> [Directions]: From the line with "Refund Policy (149, 2418)" to the final line of the records, reproduce every line exactly and only those lines.

> [Extracted entries]:
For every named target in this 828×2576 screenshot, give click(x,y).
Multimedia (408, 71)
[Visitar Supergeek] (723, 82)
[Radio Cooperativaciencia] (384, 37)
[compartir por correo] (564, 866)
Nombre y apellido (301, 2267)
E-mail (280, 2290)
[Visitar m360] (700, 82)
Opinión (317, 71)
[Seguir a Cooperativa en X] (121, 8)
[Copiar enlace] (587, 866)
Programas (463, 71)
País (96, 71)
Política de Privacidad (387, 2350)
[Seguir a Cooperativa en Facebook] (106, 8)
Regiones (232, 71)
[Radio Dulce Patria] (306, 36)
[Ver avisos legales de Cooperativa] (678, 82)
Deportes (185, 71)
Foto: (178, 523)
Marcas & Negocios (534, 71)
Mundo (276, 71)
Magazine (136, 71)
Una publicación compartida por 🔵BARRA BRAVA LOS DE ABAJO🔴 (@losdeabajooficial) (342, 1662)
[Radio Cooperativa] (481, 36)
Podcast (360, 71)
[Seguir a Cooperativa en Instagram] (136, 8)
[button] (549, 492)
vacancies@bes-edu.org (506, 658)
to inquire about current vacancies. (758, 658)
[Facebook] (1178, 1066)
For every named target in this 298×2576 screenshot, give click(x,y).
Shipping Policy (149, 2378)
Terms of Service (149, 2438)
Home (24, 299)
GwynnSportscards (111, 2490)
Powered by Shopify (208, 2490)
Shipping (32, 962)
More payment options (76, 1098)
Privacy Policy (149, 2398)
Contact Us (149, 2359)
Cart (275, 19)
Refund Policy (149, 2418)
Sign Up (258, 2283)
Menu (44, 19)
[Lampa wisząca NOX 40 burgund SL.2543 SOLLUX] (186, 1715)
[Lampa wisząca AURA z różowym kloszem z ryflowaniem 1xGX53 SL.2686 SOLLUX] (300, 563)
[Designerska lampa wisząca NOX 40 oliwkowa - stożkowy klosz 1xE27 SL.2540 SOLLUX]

> [Worked solution]:
Refund Policy (149, 2418)
Sign Up (258, 2283)
Menu (44, 19)
[Lampa wisząca NOX 40 burgund SL.2543 SOLLUX] (186, 1715)
[Lampa wisząca AURA z różowym kloszem z ryflowaniem 1xGX53 SL.2686 SOLLUX] (300, 563)
[Designerska lampa wisząca NOX 40 oliwkowa - stożkowy klosz 1xE27 SL.2540 SOLLUX]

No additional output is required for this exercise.